肝心なことに対しては、口を割らないのも中居の手だ。

 SMAPの不仲説が出た当時の報道については「なんで知っているんだろう」と笑わせ「不仲でいいんじゃないですかね」「信用する人は信用していいし」とけむに巻いた。

 2016年11月にテレビ番組『SMAP×SMAP』(フジテレビ系)で生謝罪したことについては「覚えていない」と前置きし、当時のコメントについて「あれ以上でもあれ以下でもない」と、これまた何か言っているようで何も言っていないロジックを駆使している。まるで、小泉進次郎環境相並みだ。

悪のりするメディアにピシャリ

 中居が唯一、言いよどんだ場面があった。『新しい地図』の3人の退所がメディア出演の機会を奪われたことに対し、中居は現在のレギュラー番組が継続することについて聞かれたシーンだ。

 両者の違いを聞かれた中居は「ん?」「違い?」と言い迷った後、「まあ(番組が)終わることがあるんじゃないですか」と一般論に落とし込んだ。

 SMAPの楽曲『世界に一つだけの花』の作者、槇原敬之(50)について話が及んだ際は、「やってはいけないことはやってはいけない、このひとつに限るんじゃないですか」と、またしても言葉を駆使しての一般論でかわした。

 テレビ司会者やコメンテーターらは、こぞってこの会見を「成功」とたたえた。それは否定できないが、成功したのは「会見」ではなく、「中居の対応」である。

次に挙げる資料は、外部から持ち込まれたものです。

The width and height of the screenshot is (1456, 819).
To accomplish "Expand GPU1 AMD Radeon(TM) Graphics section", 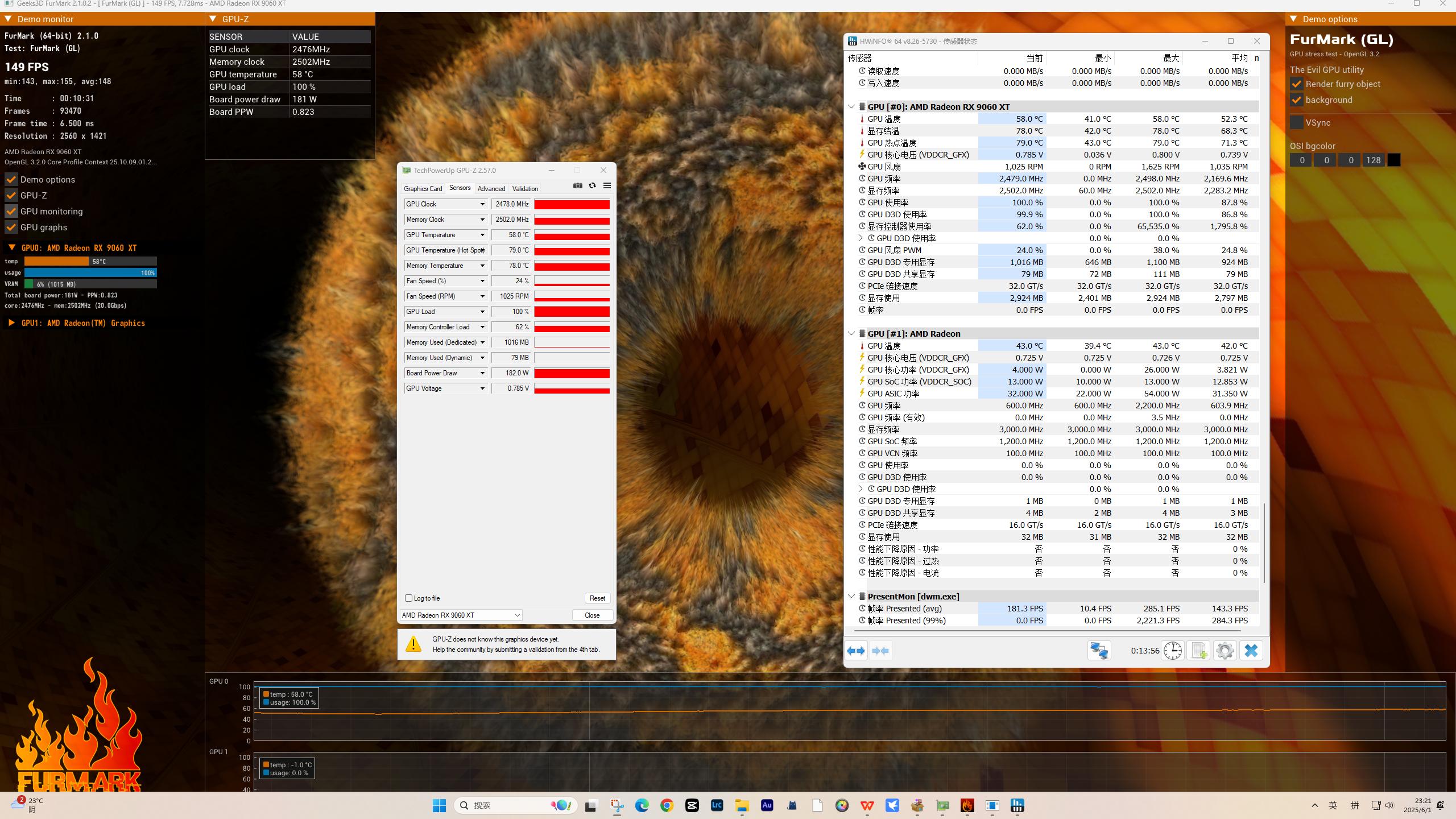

 ところどころ、中居による記者いじりもあり、笑いの絶えない会見はおしまいまで盛り上がり、メディアもハイテンションが続いた。

 それに冷や水を浴びせかけたのも中居だ。

 記者が「(取材陣と)記念撮影やりませんか?」と、卓球の福原愛選手が引退会見で「記念写真を撮りませんか」と、マスコミとの撮影を言い出したことをたとえに、中居に記念写真を持ちかけたのだ。

 福原選手の場合、自分から申し出たもので許されるとしても、メディア側から記念写真を申し出るなんて、図々しいというか、明かに悪のりだ。

 中居は「その思いやりはないです!まったくない!」とピシャリ。

 最後まで中居が株をあげ、それをマスコミがアシストした会見だった。